I am on the UVa Solar Car team, and I was thinking about the best approach to how to best wire our solar panels.
Currently we plan to use 29 in series, but I am concerned that due to the design of the car (rounded) that the panels will not receive equal irradiance, and this may severely impact losses. Especially if one of the panels becomes damaged during the "scrutineering" process.
For instance: If you wire cells in series, and one of them is not producing the same amount as other panels, then the increased series and drop in voltage would equate to power loss. I figure that it's possible to low-barrier schottky diodes in anti-parelell to each cell, which would start conducting as soon as the voltage drops to -0.1V or so. So at least the rest of the cells in the series are still supplying current even with one out of operation, with minimal loss.
But what if cells are wired in parallel? Then when one cell is not receiving light, will the leakage current cause problems? Will the "dead" cell act as a short-circuit to the rest of the good cells? Adding a diode in series with every panel seems like a bad idea as that would cause a drop of 0.1V for every cell.

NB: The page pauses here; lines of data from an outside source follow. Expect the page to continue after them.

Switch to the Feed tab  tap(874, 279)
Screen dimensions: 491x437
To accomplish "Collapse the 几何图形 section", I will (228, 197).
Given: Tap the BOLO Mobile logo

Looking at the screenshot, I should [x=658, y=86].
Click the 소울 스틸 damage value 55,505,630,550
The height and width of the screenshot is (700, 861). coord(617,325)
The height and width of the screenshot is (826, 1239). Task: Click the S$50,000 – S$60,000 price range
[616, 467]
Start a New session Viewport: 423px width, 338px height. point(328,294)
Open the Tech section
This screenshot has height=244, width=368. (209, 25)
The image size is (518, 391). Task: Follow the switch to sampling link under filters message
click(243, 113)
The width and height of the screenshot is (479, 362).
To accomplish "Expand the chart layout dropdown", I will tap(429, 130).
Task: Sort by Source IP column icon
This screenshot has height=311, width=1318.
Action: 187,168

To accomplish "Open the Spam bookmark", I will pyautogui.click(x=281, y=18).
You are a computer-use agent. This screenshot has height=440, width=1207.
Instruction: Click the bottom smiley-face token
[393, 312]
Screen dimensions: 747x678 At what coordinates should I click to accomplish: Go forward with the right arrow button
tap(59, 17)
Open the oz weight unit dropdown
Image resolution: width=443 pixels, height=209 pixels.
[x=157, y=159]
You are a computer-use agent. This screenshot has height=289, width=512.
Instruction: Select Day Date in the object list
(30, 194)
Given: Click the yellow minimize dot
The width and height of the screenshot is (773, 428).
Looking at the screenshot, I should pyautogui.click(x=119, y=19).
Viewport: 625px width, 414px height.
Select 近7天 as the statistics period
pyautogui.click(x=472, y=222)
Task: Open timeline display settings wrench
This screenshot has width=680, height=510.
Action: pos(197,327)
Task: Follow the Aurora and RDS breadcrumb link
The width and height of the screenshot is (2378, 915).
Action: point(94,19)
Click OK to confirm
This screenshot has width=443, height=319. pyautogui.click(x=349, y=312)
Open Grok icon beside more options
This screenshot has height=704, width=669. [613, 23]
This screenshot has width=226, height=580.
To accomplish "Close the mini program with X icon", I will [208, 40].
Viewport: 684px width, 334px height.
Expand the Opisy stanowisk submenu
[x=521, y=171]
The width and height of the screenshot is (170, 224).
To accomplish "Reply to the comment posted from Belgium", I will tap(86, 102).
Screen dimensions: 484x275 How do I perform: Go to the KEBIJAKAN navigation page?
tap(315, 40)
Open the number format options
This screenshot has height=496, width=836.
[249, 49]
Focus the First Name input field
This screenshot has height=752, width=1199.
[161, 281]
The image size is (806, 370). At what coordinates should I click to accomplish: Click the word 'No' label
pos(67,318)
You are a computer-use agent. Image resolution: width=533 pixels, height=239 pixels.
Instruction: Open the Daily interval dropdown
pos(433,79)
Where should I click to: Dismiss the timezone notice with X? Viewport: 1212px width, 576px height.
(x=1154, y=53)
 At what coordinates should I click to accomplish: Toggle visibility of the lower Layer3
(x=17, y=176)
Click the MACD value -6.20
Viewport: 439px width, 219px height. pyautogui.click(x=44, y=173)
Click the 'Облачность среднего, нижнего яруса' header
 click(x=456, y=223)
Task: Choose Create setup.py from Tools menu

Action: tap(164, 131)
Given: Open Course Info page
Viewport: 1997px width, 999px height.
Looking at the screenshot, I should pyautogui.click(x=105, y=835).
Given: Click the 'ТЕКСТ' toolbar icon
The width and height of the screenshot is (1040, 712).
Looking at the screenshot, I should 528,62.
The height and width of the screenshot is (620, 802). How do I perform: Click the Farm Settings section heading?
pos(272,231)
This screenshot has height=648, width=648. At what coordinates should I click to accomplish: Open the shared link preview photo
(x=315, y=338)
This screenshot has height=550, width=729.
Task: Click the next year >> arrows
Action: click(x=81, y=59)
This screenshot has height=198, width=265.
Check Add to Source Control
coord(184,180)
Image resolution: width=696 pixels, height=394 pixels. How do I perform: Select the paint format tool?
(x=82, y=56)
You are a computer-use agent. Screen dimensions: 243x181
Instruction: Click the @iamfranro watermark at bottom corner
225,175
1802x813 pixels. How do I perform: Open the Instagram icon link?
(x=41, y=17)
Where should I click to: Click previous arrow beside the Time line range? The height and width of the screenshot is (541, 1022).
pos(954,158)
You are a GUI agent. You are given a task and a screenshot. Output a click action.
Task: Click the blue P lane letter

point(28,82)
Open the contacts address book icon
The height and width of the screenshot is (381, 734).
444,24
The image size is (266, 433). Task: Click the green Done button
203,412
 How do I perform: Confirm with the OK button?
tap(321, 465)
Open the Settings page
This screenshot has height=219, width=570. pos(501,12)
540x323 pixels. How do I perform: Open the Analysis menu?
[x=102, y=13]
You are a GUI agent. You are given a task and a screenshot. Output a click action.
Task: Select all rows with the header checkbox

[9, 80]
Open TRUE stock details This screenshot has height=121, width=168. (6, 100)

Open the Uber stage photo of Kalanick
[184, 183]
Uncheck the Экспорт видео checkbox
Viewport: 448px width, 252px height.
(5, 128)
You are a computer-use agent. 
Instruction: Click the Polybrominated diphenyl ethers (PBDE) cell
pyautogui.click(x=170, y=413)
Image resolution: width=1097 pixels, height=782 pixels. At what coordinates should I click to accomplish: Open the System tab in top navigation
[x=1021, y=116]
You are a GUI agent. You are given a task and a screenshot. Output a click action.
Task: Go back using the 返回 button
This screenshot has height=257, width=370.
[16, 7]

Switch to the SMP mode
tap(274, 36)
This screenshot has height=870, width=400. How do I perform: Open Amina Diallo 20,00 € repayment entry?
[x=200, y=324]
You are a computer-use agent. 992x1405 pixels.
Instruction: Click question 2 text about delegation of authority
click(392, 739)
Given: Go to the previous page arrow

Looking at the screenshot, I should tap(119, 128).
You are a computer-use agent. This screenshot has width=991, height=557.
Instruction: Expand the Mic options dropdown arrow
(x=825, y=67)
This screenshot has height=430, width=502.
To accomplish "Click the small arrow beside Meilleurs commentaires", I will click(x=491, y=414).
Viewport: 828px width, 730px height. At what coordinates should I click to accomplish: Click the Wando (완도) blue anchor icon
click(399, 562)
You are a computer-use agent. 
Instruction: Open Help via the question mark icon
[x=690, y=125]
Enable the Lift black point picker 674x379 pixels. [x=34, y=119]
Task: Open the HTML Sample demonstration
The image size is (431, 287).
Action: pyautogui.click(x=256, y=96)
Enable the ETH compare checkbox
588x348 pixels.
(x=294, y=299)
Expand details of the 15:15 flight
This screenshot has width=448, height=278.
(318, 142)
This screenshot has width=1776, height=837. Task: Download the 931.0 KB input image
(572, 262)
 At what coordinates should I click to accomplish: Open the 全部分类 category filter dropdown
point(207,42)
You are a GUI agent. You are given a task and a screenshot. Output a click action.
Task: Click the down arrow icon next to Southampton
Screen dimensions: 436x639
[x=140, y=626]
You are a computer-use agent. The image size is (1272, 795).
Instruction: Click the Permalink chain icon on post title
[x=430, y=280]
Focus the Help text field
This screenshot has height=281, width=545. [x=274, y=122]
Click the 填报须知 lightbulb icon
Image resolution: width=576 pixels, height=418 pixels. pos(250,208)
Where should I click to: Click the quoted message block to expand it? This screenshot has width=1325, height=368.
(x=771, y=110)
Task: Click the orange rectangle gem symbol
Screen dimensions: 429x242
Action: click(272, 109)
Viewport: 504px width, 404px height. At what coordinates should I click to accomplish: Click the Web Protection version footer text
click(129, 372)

The cells we are using output 2.083V at optimum power output.
The solar technology being used are off-spec dual-junction allium arsenide (GaAs) solar panels. (not the typical monocrystalline or polycrystalline silicon used for consumer gear) and unfortunately there exists no widely available datasheet for these panels as they are very much obsolete, out of production, and they are off-spec. (not good enough for NASA, in other words.)